The famous “three-story building” on Sovetskaya Street was also built in the 1960s Photo: archive of the editors

Nine-story buildings of the 1970s-1980s

During these years, there is an active development of the “Hills” area. There are practically no "Khrushchevs" here, nine-story buildings prevail. New houses appear on the street. Club, on the street. Kambarskaya and Ilfat Zakirov (formerly the Pyatiletka state farm). The area of ​​the Old Airport is also being built up, in particular the territory of Soyuznaya Street and the streets and avenues adjacent to it. At 1970 in Izhevsk settled the first 14-storey building with 112 apartments.

14-storey buildings on the Central Square of Izhevsk Photo: from Oleg Sevryukov's book “Izhevsk: Local Lore Essay”

According to the general plan, which determined the development of the city for 20 years - from 1961 to 1980, the principle of dividing the city territory into independent districts is preserved. “Within each such residential area, it is planned to organize community centers with clubs, cinemas, clinics, maternity hospitals, bath and laundry facilities, as well as district gardens with sports grounds,” wrote 19 in the book.72 years old "Izhevsk: a local history essay" Oleg Sevryukov.

The “stagnation” of the 1990s and the new microdistricts of the 2000s

The transition to a new system of government and a new status of the country caused a decline in development. In the early 1990s, the construction industry stagnated. The revival of construction will begin in the 2000s, when new microdistricts "Tishino" and "Vostok" will appear in Izhevsk on the street. Saburova and st. Bersh. The outlines of the residential quarter "Capital" appear on the street. Votkinskoe highway.
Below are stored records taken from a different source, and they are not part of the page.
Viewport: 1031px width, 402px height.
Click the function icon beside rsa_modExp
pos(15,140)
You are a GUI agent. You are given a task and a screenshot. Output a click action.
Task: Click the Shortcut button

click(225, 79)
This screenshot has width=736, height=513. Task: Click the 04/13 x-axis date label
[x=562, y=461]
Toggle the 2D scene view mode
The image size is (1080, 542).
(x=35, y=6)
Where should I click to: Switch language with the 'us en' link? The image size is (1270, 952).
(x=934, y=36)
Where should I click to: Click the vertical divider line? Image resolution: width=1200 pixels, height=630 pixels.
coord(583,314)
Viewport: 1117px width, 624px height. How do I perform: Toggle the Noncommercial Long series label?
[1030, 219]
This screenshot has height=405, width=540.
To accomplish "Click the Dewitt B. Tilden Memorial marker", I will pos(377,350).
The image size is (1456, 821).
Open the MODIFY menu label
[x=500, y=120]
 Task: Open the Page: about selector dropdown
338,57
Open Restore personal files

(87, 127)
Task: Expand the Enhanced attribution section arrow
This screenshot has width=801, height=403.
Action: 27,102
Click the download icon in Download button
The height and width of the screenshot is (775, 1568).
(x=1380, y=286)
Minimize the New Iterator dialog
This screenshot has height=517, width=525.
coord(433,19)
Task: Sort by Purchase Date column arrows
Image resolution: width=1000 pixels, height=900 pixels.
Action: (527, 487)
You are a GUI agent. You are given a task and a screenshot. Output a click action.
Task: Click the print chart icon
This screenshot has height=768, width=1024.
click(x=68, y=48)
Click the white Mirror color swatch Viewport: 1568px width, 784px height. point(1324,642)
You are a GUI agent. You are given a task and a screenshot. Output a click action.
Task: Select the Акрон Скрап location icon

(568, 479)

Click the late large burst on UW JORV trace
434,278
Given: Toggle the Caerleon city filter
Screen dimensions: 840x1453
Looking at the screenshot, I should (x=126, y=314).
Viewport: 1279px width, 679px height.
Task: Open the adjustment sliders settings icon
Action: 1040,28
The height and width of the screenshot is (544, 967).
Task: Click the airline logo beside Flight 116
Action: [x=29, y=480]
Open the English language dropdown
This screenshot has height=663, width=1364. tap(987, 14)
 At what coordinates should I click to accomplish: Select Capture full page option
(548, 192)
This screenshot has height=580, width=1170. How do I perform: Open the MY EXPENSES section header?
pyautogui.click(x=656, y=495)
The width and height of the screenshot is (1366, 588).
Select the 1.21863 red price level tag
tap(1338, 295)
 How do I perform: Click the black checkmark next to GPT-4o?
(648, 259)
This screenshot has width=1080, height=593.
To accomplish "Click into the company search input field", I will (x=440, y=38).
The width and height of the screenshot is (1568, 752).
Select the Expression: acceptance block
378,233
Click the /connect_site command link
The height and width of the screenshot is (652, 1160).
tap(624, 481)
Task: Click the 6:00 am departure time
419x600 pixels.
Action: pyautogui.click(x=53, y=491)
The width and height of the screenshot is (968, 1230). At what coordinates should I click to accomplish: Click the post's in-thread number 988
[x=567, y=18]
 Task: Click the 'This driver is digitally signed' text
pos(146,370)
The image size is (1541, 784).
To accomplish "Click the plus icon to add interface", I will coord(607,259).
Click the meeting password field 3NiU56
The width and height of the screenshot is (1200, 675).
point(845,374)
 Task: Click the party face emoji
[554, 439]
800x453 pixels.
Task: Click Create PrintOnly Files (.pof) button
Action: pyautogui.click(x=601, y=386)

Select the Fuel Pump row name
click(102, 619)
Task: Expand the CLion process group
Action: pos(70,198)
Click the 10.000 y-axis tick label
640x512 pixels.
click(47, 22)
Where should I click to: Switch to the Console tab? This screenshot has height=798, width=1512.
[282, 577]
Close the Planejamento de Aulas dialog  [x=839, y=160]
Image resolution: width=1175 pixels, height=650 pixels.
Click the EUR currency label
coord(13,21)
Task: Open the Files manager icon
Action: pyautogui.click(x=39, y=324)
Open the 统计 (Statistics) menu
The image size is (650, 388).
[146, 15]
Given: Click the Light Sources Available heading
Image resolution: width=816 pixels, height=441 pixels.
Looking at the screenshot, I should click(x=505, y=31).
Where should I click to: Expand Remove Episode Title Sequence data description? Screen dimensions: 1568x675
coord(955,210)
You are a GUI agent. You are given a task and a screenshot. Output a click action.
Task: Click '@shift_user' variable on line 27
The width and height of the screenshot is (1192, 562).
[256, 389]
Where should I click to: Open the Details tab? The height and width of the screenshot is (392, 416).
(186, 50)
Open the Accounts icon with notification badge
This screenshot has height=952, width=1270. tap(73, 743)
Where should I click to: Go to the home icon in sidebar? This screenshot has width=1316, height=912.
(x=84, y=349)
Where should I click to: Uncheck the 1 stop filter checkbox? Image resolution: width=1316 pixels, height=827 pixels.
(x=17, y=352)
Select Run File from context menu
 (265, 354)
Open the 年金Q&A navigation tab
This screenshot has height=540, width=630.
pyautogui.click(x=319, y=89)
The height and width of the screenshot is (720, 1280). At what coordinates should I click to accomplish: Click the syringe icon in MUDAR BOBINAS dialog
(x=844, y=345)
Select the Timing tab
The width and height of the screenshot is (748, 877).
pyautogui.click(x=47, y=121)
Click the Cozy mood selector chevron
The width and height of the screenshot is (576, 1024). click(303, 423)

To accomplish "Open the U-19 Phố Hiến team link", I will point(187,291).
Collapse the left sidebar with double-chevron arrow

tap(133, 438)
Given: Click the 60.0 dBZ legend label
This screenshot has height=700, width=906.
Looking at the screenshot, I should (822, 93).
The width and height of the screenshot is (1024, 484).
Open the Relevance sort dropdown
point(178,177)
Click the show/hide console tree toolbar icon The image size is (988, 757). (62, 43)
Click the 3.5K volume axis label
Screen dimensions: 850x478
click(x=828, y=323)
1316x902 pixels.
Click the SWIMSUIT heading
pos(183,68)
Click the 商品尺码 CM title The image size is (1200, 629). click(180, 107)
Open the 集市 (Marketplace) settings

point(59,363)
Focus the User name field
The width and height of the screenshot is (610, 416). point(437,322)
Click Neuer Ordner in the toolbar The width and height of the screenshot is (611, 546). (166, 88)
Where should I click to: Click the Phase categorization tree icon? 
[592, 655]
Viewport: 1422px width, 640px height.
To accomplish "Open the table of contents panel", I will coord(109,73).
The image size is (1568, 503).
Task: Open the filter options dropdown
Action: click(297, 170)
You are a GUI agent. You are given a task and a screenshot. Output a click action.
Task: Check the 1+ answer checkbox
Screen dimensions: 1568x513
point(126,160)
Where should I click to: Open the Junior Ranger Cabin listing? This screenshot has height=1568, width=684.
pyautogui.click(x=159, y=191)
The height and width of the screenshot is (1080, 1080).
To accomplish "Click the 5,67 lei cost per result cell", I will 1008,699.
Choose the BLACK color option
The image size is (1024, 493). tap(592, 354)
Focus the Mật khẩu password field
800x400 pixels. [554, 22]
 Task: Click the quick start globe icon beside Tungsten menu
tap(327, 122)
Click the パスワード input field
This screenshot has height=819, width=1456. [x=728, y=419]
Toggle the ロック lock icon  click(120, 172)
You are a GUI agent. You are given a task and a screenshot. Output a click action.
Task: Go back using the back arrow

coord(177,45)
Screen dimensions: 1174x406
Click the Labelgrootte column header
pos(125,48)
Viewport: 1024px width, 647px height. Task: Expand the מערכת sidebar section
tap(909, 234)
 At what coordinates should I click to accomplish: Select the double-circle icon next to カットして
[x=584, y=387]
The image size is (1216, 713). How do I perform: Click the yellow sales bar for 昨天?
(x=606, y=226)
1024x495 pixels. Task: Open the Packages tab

Six "German" houses are growing on Udmurtskaya at 1990s Photo: Sergey Grachev

Modern solutions of the 2020s

After almost 100 years of active development of the capital of Udmurtia, not only typical high-rise buildings appear in the city. Architectural innovations can be seen in every neighborhood. For example, not far from the stadium "Zenith", on the street. Krasnogeroiskaya, 60 is probably the most unusual house in the city - in the form of a zigzag. In the central part of the city, along with a historical monument, two mirror towers of the Republic residential complex appear, in the construction of which innovative technologies are used, like the top houses in New York and Dubai.